Output the line containing "Viewport: 720px width, 539px height." and each line after it through the end of the data, exactly as written, with pictures left out.

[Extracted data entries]
──────────

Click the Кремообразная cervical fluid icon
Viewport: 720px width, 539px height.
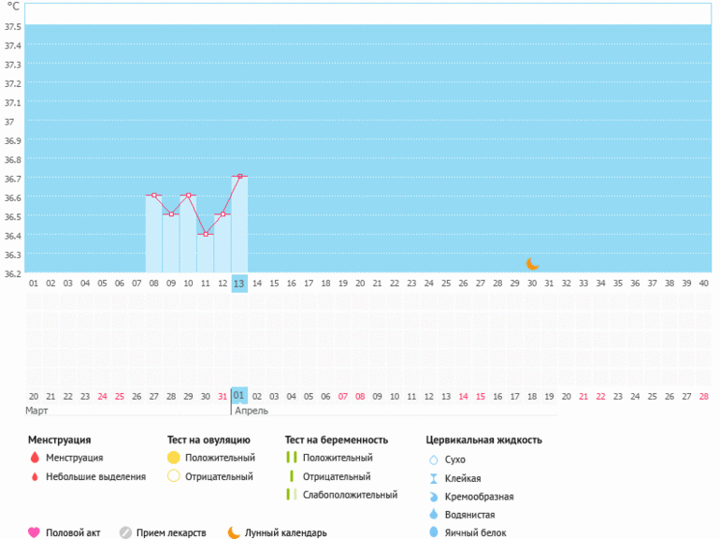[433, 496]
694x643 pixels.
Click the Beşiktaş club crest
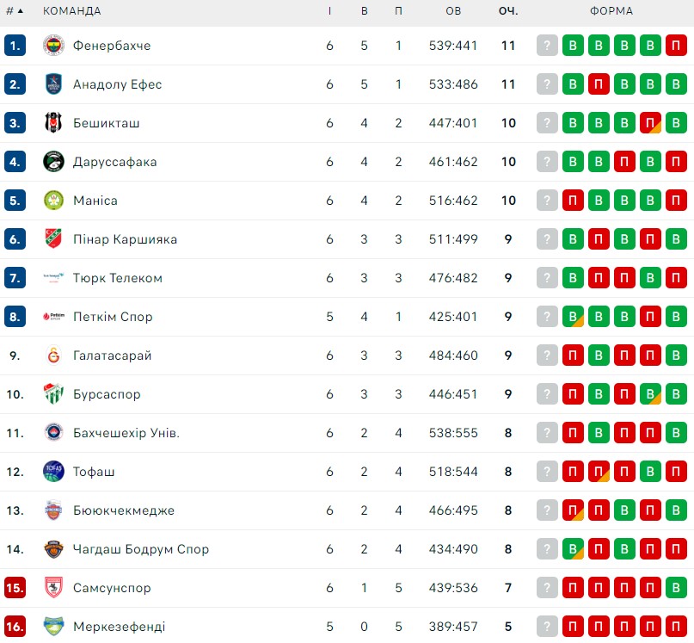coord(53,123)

──────────

▶ Completed task
Viewport: 720px width, 539px height.
[433, 496]
694x643 pixels.
Click the Beşiktaş club crest
coord(53,123)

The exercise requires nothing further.